Gatiss's script is surprisingly faithful, given his flair for imaginative reworks of canonical stories (from Dracula to Sherlock), and some dialogue is unchanged along with the words of the narrator (Christopher Godwin). This reminds us of the inherent theatricality in Dickens's storytelling, heightened with the use of puppets and some bewitching surprises such as a delightful cloud of ghosts that suddenly emerge and swing around the auditorium...

Some key moments feel too fleeting and don't carry enough emotion, including Tiny Tim's deathbed scene. But when the human drama slows down, it gains an emotional catch, such as a romantic pause between Belle (Aoife Gaston) and the young Scrooge, and the final scene between Scrooge and Bob Cratchit (Edward Harrison); we wish for a few more of these.

The end brings a clever twist and a great surge in festive feeling, with carol singing and general good cheer.

Mark Brown of The Daily Telegraph was rather more generous, giving the production five stars out of five.
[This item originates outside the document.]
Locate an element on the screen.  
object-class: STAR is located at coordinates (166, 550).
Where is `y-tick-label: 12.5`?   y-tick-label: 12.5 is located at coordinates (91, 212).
He wrote:

"While the production (sub-headed 'A Ghost Story') is utterly, and fabulously, theatrical, Gatiss has, as if in reverence to Dickens's original stage prose presentations, inserted a narrator (played as an all-knowing Cockney by Christopher Godwin). This storyteller enables Gatiss – who also plays the ill-fated ghost of Scrooge's former business partner Jacob Marley – to both dramatise the dialogue of the novella, whilst giving expression to some of the finest passages of Dickens's prose...
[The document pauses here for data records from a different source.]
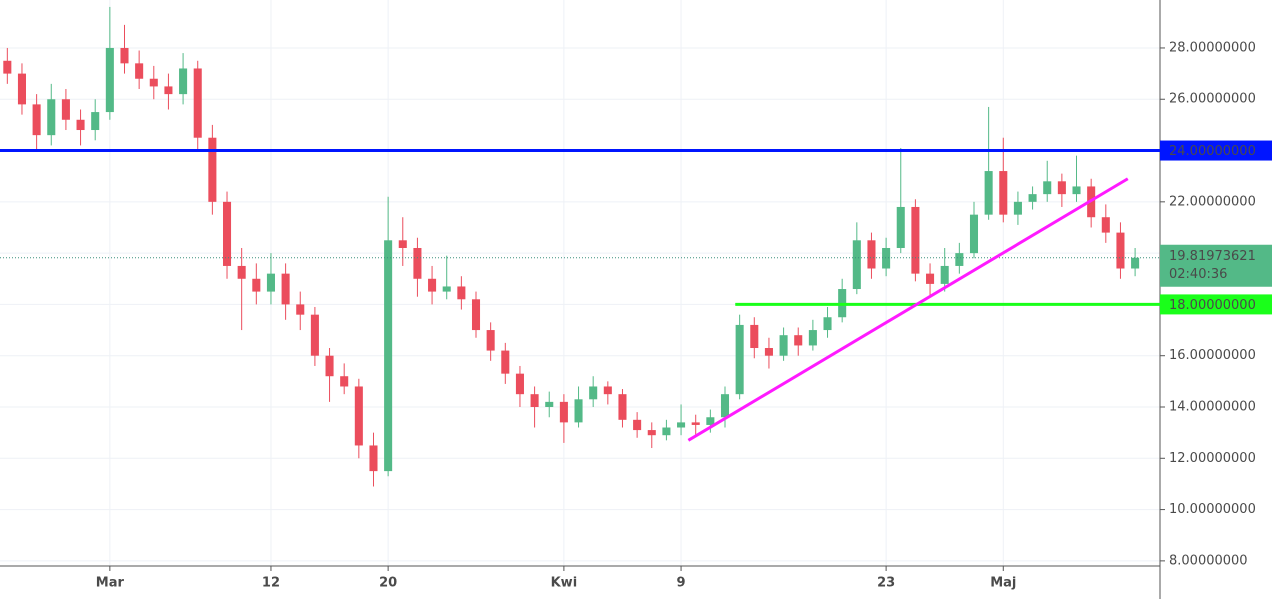 Image resolution: width=1272 pixels, height=599 pixels. Describe the element at coordinates (1198, 274) in the screenshot. I see `countdown: 02:40:36` at that location.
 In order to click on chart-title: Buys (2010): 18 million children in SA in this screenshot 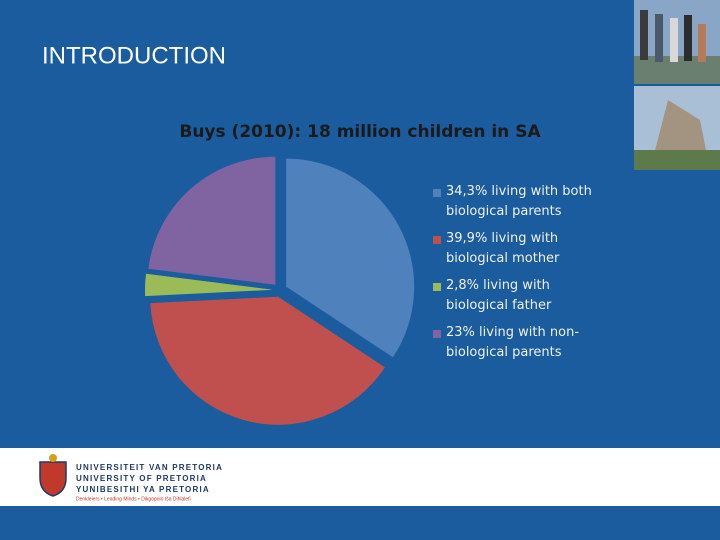, I will do `click(360, 132)`.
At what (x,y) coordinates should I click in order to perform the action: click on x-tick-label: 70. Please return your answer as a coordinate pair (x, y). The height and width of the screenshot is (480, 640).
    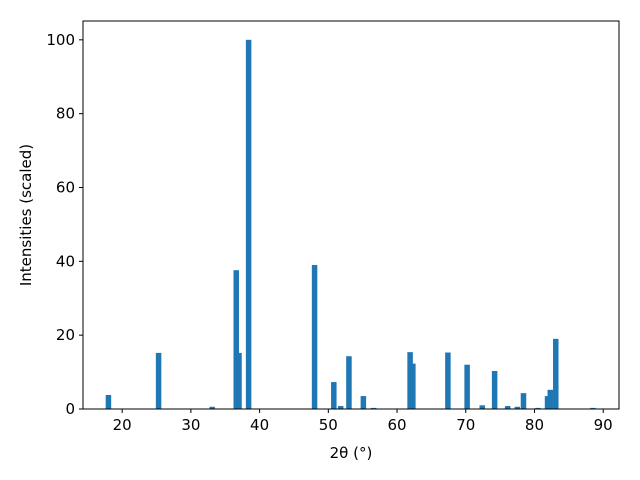
    Looking at the image, I should click on (466, 425).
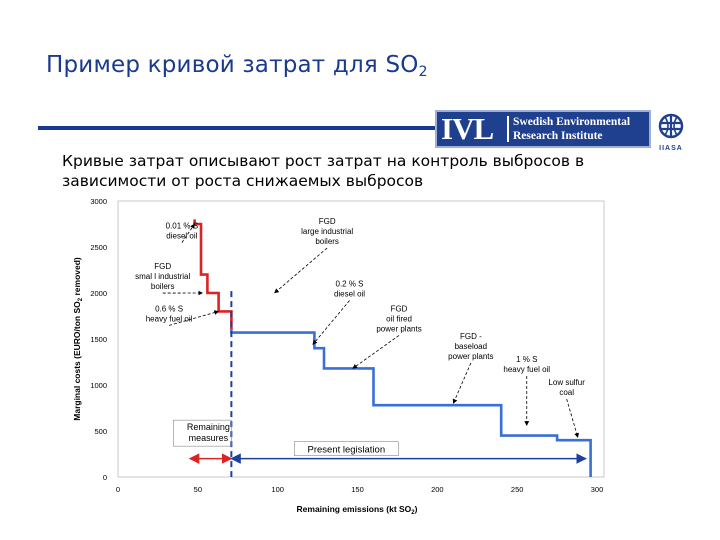 Image resolution: width=720 pixels, height=540 pixels. Describe the element at coordinates (208, 427) in the screenshot. I see `remaining-measures-label: Remaining` at that location.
The story that then unfolds is told by a fine cast of no fewer than 15 actors. The improbably versatile set is transformed into the various locations of Scrooge's nocturnal and spiritual journeys with the assistance of top-class video projections and superb stage illusions... ethereal ghosts fly over the heads of the audience by means of the simplest of puppet-making techniques. On the other, some very smart video work gives a spectacular visual dimension to the arrival of Marley's chain-clanking apparition.